> Estratto del testo:
#####
Un progetto davvero innovativo, di grande importanza e di grande impatto, un progetto unico e sociale che si presenta come un primo grande passo verso l’indipendenza e l’autonomia dei diversamente abili: un progetto, dunque, finalizzato ad offrire una differente immagine della diversità e a valorizzare le potenzialità delle singole persone.
Si chiama “EVA – École de la Vie Autonome” (Scuola per la vita autonoma) e nasce in Francia da un’idea nata dall’office d’hygiène sociale di Meurthe-et-Moselle.
Il progetto è stato inaugurato nell’Ottobre del 2012 e si pone come obiettivo quello di insegnare a giovani ragazze e ragazzi disabili a vivere in maniera del tutto autonoma e il più possibile indipendente, per facilitare il distacco dalla famiglia e dai centri specializzati.
L’accesso alla scuola è riservato ai giovani disabili di età compresa tra i 18 e i 20 anni che, una volta entrati, intraprendono un percorso quadriennale: per i primi due anni, infatti, i ragazzi vivono all’interno dell’istituto, in dei monolocali adattati in funzione dell’handicap di ognuno.
Nell’arco di questi due anni, personale specializzato insegna ai ragazzi a cucinare, a fare una lavatrice, a pagare una bolletta e a districarsi in operazioni più complesse della vita quotidiana, come muoversi all’interno della città utilizzando gli itinerari accessibili e destreggiarsi tra documenti e questioni burocatriche superando il timore di non essere all’altezza di certi compiti o il timore di non essere capiti.
Nel corso degli altri due anni, invece, i ragazzi vengono trasferiti in appartamenti indipendenti situati all’interno della città, sempre seguiti dal personale specializzato dell’istitituto, così da entrare nel vivo della propria quotidianità e mettere in pratica in maniera del tutto concreta quanto si è appreso nei due anni precedenti.
Una volta superate queste due “prove”, se i risultati saranno quelli sperati, allora il giovane disabile sarà in grado di vivere completamente da solo e in piena autonomia.
#####
> Dati forniti:
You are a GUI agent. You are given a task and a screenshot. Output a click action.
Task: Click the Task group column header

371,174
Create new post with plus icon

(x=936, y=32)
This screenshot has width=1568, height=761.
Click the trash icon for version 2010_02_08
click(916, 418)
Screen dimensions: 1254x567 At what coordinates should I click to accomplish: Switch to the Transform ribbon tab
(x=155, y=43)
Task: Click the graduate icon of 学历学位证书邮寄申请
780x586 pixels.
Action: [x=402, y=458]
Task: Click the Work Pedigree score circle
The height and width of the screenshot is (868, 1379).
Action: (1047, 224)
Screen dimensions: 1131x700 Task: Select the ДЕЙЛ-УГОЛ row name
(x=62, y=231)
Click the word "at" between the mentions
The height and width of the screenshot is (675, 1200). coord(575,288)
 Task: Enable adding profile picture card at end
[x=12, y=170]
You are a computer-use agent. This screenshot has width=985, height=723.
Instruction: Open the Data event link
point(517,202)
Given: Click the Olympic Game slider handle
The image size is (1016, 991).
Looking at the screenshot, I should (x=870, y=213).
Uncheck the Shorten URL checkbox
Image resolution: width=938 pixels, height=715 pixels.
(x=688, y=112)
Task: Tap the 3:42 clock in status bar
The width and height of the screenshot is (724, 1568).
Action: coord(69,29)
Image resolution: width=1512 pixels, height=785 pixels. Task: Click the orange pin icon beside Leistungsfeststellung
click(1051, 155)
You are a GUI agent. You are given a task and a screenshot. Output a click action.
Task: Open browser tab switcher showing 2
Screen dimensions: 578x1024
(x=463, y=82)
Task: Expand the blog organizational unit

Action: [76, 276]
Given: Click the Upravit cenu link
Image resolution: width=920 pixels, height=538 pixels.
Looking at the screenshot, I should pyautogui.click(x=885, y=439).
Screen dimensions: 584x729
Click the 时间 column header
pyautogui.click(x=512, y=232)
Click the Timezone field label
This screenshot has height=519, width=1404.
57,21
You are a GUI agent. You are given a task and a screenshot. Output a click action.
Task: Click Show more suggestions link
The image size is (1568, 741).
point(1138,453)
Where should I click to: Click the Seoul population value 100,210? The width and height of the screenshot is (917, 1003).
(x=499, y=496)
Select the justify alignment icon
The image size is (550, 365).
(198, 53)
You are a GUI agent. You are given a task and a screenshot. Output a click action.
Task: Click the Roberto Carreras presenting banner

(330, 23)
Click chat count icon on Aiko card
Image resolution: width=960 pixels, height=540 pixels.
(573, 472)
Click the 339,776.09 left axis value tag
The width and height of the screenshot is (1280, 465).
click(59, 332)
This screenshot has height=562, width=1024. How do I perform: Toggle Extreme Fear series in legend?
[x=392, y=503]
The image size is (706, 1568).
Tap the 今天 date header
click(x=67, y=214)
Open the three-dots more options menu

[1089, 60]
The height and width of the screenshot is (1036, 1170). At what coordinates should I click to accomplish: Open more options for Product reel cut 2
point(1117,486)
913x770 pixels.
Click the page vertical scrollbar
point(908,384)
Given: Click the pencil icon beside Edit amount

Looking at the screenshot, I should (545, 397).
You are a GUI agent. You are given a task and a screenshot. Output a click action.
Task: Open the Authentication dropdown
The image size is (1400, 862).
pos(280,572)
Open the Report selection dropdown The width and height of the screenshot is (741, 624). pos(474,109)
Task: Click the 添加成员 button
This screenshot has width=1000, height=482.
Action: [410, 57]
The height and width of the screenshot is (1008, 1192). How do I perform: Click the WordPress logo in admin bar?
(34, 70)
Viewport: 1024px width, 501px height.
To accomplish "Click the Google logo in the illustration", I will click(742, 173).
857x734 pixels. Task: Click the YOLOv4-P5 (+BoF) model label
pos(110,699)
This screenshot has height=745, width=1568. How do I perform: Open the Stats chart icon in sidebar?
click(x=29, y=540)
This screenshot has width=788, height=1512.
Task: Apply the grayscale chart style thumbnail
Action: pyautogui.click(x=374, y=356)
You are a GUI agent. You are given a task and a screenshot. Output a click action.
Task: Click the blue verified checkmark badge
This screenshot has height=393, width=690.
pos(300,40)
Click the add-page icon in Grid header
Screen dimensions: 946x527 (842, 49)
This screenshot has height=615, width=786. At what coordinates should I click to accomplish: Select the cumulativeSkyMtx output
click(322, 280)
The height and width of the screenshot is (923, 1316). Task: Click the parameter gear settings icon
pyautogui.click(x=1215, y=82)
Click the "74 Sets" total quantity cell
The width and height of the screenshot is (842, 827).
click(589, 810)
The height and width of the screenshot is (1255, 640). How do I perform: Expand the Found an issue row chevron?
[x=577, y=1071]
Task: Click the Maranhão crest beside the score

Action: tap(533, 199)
#####
Modifica il testo sul progetto EVA e riscrivi il passo che parte da "L’accesso alla scuola" e prosegue fino a "dell’handicap di ognuno.", sostituendo "monolocali" con "bilocali". I record sono materiale a parte, distinto dal testo.

> Spazio risposta:
L’accesso alla scuola è riservato ai giovani disabili di età compresa tra i 18 e i 20 anni che, una volta entrati, intraprendono un percorso quadriennale: per i primi due anni, infatti, i ragazzi vivono all’interno dell’istituto, in dei bilocali adattati in funzione dell’handicap di ognuno.